When a new Spanish king came to the throne it was expected that each big town and colony in Spain's New World empire would strike a coin or medal that proclaimed its citizens' loyalty to the new king. Since making dies was expensive and time consuming and since mints were few and far between, it was normal for Spanish colonial towns to make the loyalty medals as casts, like the Chinese did with their own coins at the time. Using casting molds meant that there was no danger of broken dies, local workmen could be employed to make them instead of more expensive master engravers at mints of metropolitan centers, and a nearly unlimited number of pieces could be made from a mold. In addition, local sources of silver could be used, the metal did not have to be pure or meet central mint standards, the workmanship of the casts did not have to be the finest, and local officials could control the whole affair instead of letting the business to strangers for a fee. Most of these Spanish-American proclamation pieces are casts, therefore.
Regarding Betts-454, the reverse type of a rose in full bloom was not chosen at random. During the 1745-47 period, the Mexico City Mint was ordered by King Philip V of Spain to strike a special coinage for Florida. The types for the special Florida coinage were to be a bust of the king on the obverse and a flower on the reverse (in Spanish, Florida means flower). No records survive that the special coinage was actually struck but the memory of the special types must have lingered on in Florida. When Charles III came to the throne as the new King of Spain in 1760, Juan Estevan de Peña had a silver piece struck honoring the new king. De Peña was the royal treasurer of Florida and his house still stands in St. Augustine. For the reverse type he chose the design of a flower, just as intended to be featured on the Florida coinage of 1747.

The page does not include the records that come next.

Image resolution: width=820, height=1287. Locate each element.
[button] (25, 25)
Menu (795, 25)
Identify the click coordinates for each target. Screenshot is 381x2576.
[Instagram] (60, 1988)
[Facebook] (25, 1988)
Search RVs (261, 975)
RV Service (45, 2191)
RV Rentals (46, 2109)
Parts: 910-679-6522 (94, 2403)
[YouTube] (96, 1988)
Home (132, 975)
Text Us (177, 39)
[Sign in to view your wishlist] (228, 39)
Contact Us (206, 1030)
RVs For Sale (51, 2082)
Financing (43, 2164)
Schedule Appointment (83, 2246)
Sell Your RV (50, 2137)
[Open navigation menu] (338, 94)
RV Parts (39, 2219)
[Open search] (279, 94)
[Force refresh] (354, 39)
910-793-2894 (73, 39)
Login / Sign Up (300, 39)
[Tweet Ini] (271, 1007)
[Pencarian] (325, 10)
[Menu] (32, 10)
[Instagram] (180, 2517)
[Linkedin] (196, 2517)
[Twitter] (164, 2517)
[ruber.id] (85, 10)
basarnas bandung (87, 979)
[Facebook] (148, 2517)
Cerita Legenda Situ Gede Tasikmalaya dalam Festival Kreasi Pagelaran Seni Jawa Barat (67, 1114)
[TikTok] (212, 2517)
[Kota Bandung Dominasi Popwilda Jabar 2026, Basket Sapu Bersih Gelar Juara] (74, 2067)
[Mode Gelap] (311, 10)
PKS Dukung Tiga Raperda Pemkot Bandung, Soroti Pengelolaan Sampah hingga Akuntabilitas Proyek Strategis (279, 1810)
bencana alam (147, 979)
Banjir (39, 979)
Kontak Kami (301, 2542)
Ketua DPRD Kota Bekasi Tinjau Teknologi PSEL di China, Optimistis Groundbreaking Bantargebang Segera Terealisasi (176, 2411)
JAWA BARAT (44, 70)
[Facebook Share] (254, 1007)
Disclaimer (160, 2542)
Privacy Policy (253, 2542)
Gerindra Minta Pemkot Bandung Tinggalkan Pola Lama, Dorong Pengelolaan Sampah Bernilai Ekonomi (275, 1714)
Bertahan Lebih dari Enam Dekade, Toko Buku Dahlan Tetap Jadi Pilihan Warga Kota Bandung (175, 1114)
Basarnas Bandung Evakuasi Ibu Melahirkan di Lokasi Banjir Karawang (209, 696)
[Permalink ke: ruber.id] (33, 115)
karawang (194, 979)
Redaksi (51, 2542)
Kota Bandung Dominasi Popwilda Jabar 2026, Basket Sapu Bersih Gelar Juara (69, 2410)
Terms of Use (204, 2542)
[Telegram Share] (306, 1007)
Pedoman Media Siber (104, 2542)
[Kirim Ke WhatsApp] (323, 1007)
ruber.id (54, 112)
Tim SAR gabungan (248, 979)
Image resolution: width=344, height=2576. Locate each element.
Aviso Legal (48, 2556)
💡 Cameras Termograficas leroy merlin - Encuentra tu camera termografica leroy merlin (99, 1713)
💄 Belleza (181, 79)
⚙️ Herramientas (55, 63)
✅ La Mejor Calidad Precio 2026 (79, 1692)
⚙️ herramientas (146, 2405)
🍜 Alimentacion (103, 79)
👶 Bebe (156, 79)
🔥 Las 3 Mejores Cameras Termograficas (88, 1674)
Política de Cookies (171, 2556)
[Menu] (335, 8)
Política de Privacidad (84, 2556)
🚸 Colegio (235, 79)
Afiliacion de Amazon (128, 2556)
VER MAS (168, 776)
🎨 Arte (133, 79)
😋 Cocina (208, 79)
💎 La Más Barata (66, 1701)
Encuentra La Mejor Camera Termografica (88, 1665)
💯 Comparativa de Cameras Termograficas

The specimen in the 1867 Mickley sale (lot 2319) was holed at the top. It served as the source for the line drawing in Herrera (1882). Breen used the Herrera drawing for his Encyclopedia listing. Herrera's illustration is different from the appearance of the (extremely rare, two or three known) cast examples and may represent a second struck specimen. If so, however, it has not reappeared since the Mickley sale in 1867! Benjamin Betts published (1898) an illustration of a cast example and noted it looked different from the Herrera piece. The cast Benjamin Betts illustration has the typical appearance seen on one other and may be taken as representative of how all of them look. The casts were not made from a mold taken from a struck specimen or its dies. Rather, the casting mold was specially prepared using the struck piece as its design model.
Joseph Mickley's piece was taken in over the counter at his bullion firm as a silver coin of the value of a U.S. half dollar. When his collection was sold his piece realized $52.50. When it was made in 1760 it was struck to the Spanish coinage weight standard and was worth 4 Reales. Our own country's coinage weight standards were based on Spain's and Spanish silver coins were legal tender in the United States until 1857. Walter Breen calls the Florida 1760 De Peña piece a ''Proclamation 4 Reales'' with good reason, therefore.
The struck example that Lyman H. Low sold in his 1898 auction of Benjamin Betts' collection (lot 758) and the one Tom Elder sold in his 1925 auction of the George Steele Skilton Collection (lot 2819) are untraced today. Likewise, the one Woodward called Very Fine in his 18th sale and the one he described as in "Perfect condition" in the Holland sale are also untraced. Given the short pedigree chain of the Ford piece it is not impossible that they are all one and the same specimen. Mr. Ford certainly thought so, as he annotated the envelope he kept this piece in with the words "The only struck specimen known to me; probably unique."
The example to the left was sold by Stack's Bowers Galleries in the January 2006 Auction, where it realized $230,000.